Agerola ist der Sonderfall unter den Orten dieser Website: keine Küstengemeinde, sondern eine grüne Hochebene auf rund 600 Metern in den Monti Lattari — und verwaltungstechnisch gehört sie zur Metropolitanstadt Neapel, nicht zur Provinz Salerno wie die Nachbarn Amalfi, Furore oder Praiano direkt unterhalb. Knapp 7.500 Menschen (Stand: Juli 2026) leben verteilt auf mehrere Ortsteile, darunter Bomerano, Pianillo (Gemeindesitz) und San Lazzaro. Statt Zitronenterrassen und Badebuchten prägen Weiden, Wälder und Gemüsegärten das Bild — und im Sommer ist es hier oben spürbar kühler als an der Küste.
Bomerano: Startpunkt des Sentiero degli Dei
Der Ortsteil Bomerano auf 630 Metern ist der übliche Ausgangspunkt des Sentiero degli Dei — von hier wandert man weitgehend bergab über Nocelle nach Positano, statt von der Küste aus Hunderte Höhenmeter aufzusteigen. Genau deshalb kommen die meisten Wanderer morgens mit der SITA-Linie 5080 von Amalfi herauf, Fahrzeit rund 30 Minuten (Stand: Juli 2026); Tickets und Taktung erklärt der Guide zu den SITA-Bussen. Wer in Agerola übernachtet, steht ohne Anfahrtsstress am Startpunkt und ist vor den Tagesgruppen auf dem Weg — mehr Routen rund um die Küste im Überblick Wandern an der Amalfiküste.
Käseland: Fior di latte und Provolone del Monaco DOP
Die Monti Lattari — wörtlich „Milchberge“ — tragen ihren Namen nicht zufällig, und Agerola ist ihr Käsezentrum. Der Fior di latte di Agerola, eine Mozzarella aus Kuhmilch, gilt vielen neapolitanischen Pizzaioli als erste Wahl für die Pizza. Dazu kommt der Provolone del Monaco DOP, ein mindestens sechs Monate gereifter Pasta-filata-Käse aus Rohmilch, der seinen Charakter unter anderem der seltenen lokalen Rinderrasse Agerolese verdankt; seine Geschichte reicht bis ins 18. Jahrhundert zurück. In den Käsereien und Läden im Ort kann man probieren und einkaufen — eine gute Ergänzung zum Kapitel Essen und Trinken.

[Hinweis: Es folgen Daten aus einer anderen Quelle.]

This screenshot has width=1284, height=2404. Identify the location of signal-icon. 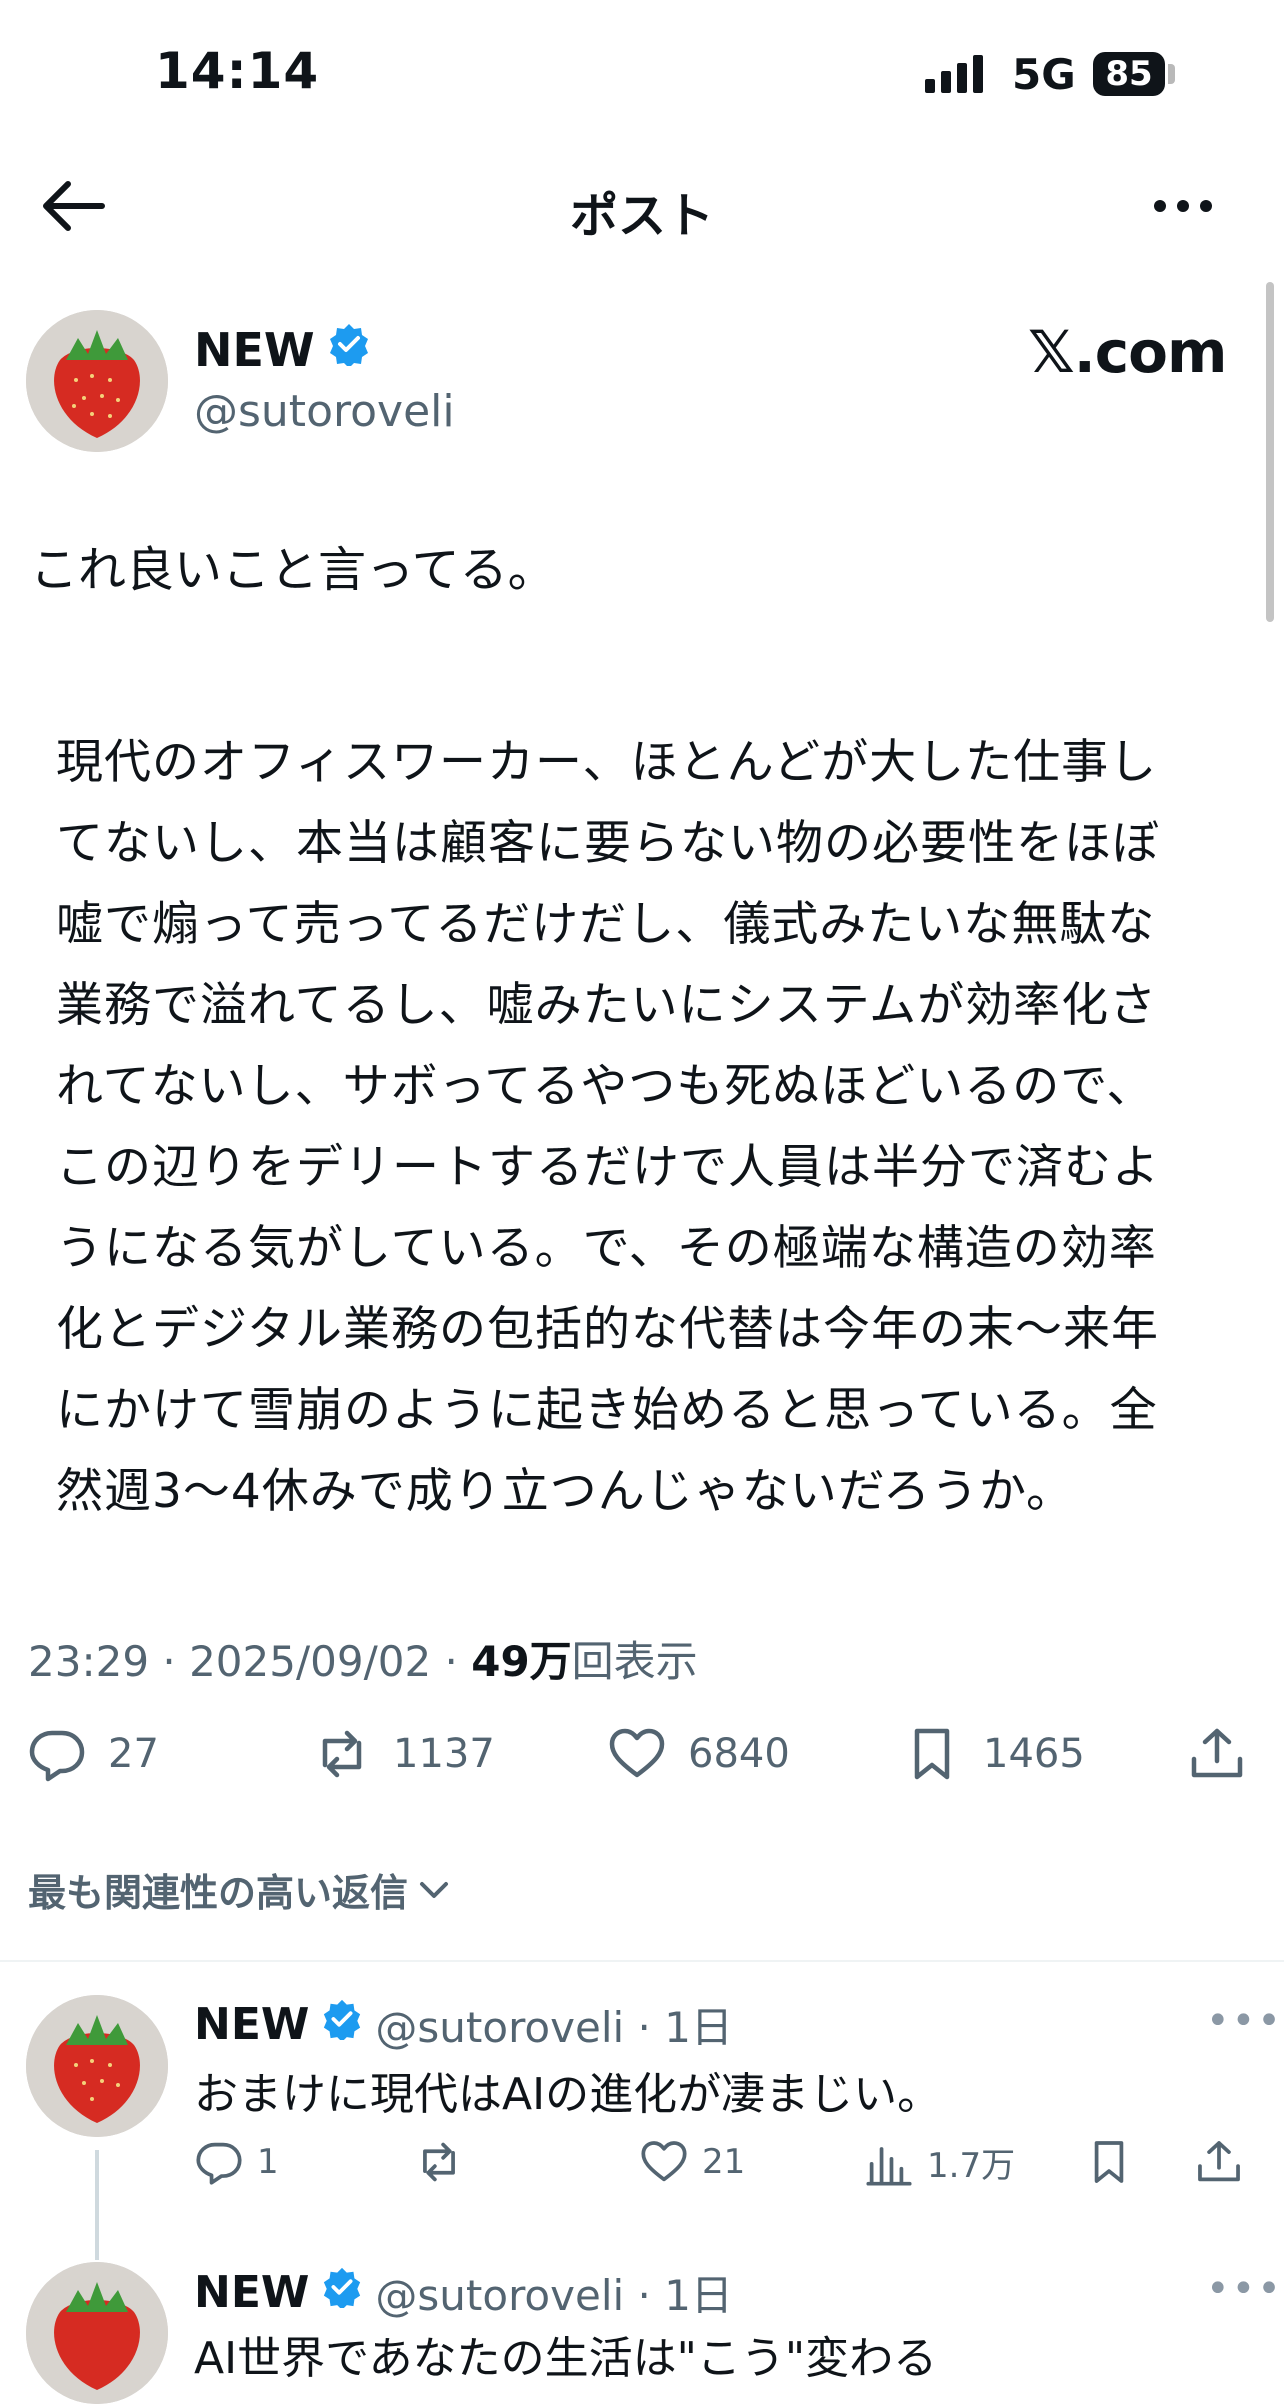
(954, 74).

Wanderbasis: Monte Tre Calli und Punta San Lazzaro
Der Sentiero degli Dei ist nur der bekannteste Weg ab Agerola. Von Bomerano führt ein Pfad auf den Monte Tre Calli (1.122 m) mit Rundblick über Positano, Capri und den Golf von Salerno; die Tour lässt sich Richtung Capo Muro verlängern. Deutlich bequemer zu erreichen ist die Punta San Lazzaro im gleichnamigen Ortsteil: eine Aussichtsterrasse an der Abbruchkante der Hochebene, mehrere hundert Meter senkrecht über der Küste — einer der großen Balkone der Region, auch für Nicht-Wanderer lohnend. Wer mit dem eigenen Auto kommt, findet hier oben zudem deutlich entspannteres Parken als an der Küstenstraße — Hinweise dazu im Guide zum Mietwagen.